One on One with TCS' Dr. Satya Ramaswamy


Technology researcher Gartner projects there will be 25 billion “connected things” by the end of the decade. Everything is getting online—from jet engines to farming and industrial equipment to the cars we drive—and the transformative effects on the business world as we know it have already started. Tata Consulting Services’ 2015 Global Trend Study focused in on this new wave of transformative tech, the Internet of Things (IoT). We spoke to Dr. Satya Ramaswamy, VP and Global Head of TCS Digital Enterprise about what it could mean for your business in the future or even right now (whether you know it or not.)

Consulting: Why was IoT the topic for this year’s Global Trend Study?

Ramaswamy: We pick the topic of the study based on the trends we’re seeing in our client work, based on which technologies are getting attention from customers. This year we were beginning to see an upsurge of interest in Internet of Things across multiple industry verticals. We found manufacturing was leading the pack among industries with substantial IoT initiatives. Manufacturing is not traditionally at the forefront of adoption of digital in other areas, but IoT is something that really applies to the very core of their business, so it’s interesting to see that traction.

Consulting: What were some of the key findings?

Ramaswamy: The impact on the revenue was very interesting. Over the last 10-15 years companies were focused on reducing costs. But now most of the cost levers have been identified and applied. Since cost can only get you so far, increasing revenue is once again becoming the most important strategic objective for many companies. If you reduce the costs as low as they can and you don’t also have a way to increase the revenue you get caught up in what we call the ‘value boundary’. In this study it was interesting, and we’re seeing this in our client work as well, 80 percent of companies that had IoT initiatives actually had a revenue increase in the areas where they use IoT. The average increase was more than 15 percent, with the companies at the top increasing revenue as much as 30 percent. That’s pretty spectacular

Consulting: What challenges can IoT implementations bring to an organization?

Ramaswamy: The most important issues needed to succeed in the IoT space are the cultural and the organizational rather than technological. IoT can bring about substantial change in the business and all the different business models, to the workplace, etc. IoT gives you a very real picture of what is happening with your products and services on the ground. Many times what happens is what the company thought the product is doing in the field is very different from what is actually happening. How do you handle that? So things of that nature are mainly cultural. Also because of the significant impact of IoT initiatives, they require sponsorship from the very top of the organization.

Consulting: How will IoT be a disruptive force?

Ramaswamy: IoT is helping companies create something fundamentally new in terms of business model, product and services, customer segments, channels, business processes and workspaces. Take the manufacturing business model for example. Traditionally if with high-value items; jet engines, or maybe a wind turbine, things like that, the business model has been based on capex—I pay you $20-$30 million and you give me the jet engine in return. I walk away, put the jet engine on my plane and start using it. But that’s not the most effective model for the customer or the supplier.

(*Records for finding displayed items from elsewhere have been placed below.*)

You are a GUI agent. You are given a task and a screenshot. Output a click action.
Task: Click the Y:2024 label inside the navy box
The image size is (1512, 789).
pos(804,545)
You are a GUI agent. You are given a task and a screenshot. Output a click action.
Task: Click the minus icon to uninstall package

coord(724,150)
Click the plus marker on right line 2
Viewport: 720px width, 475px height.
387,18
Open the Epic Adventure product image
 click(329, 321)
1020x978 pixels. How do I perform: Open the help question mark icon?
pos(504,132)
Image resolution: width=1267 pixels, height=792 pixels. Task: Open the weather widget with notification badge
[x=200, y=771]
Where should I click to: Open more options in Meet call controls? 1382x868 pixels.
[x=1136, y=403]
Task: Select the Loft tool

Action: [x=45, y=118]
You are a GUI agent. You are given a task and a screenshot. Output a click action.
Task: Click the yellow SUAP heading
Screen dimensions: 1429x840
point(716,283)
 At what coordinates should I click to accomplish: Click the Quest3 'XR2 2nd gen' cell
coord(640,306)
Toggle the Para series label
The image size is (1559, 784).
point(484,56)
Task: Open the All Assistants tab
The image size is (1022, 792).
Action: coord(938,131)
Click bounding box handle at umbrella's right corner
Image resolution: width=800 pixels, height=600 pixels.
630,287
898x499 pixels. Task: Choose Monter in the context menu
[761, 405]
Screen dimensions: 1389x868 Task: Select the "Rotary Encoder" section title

Now they can implement sensors in all this machinery and get the data in almost real time and put it through a big data system. This creates a digital ‘twin’ of the machinery that is out there. Once you do that you don’t necessarily have to use the capex model. Since you can now monitor it all the time you can look at a very different type of business model. For example some of the jet engine manufacturers are talking about Thrust as a Service. The engines create a certain amount of thrust and you can actually measure it and charge the airline based on how much thrust is being generated. Many manufacturing companies are creating entirely new services that never existed before in terms of monitoring, doing predictive maintenance and other things it never had before.

Consulting: How high is the barrier to entry for SMBs?

Ramaswamy: IoT is both an opportunity and a threat for small- and medium-sized businesses. The opportunity here is that it’s not prohibitively costly. Connectivity and the sensors have become cheap and many of the IoT platforms out there are all cloud-based. So you don’t need a lot of infrastructure to get an IoT program up and running because you introduced those sensors into existing products or services and use those cloud-based platforms to analyze the data and that’s an opportunity. All enterprises are looking to increase revenue and clearly SMBs can and should jump on the bandwagon. The threat part comes because IoT levels the playing field in terms of a company’s agility. Traditionally the great strengths of SMBs are they are more agile than big companies and that they’re closer to the customer. Now with IoT big companies get the same advantages.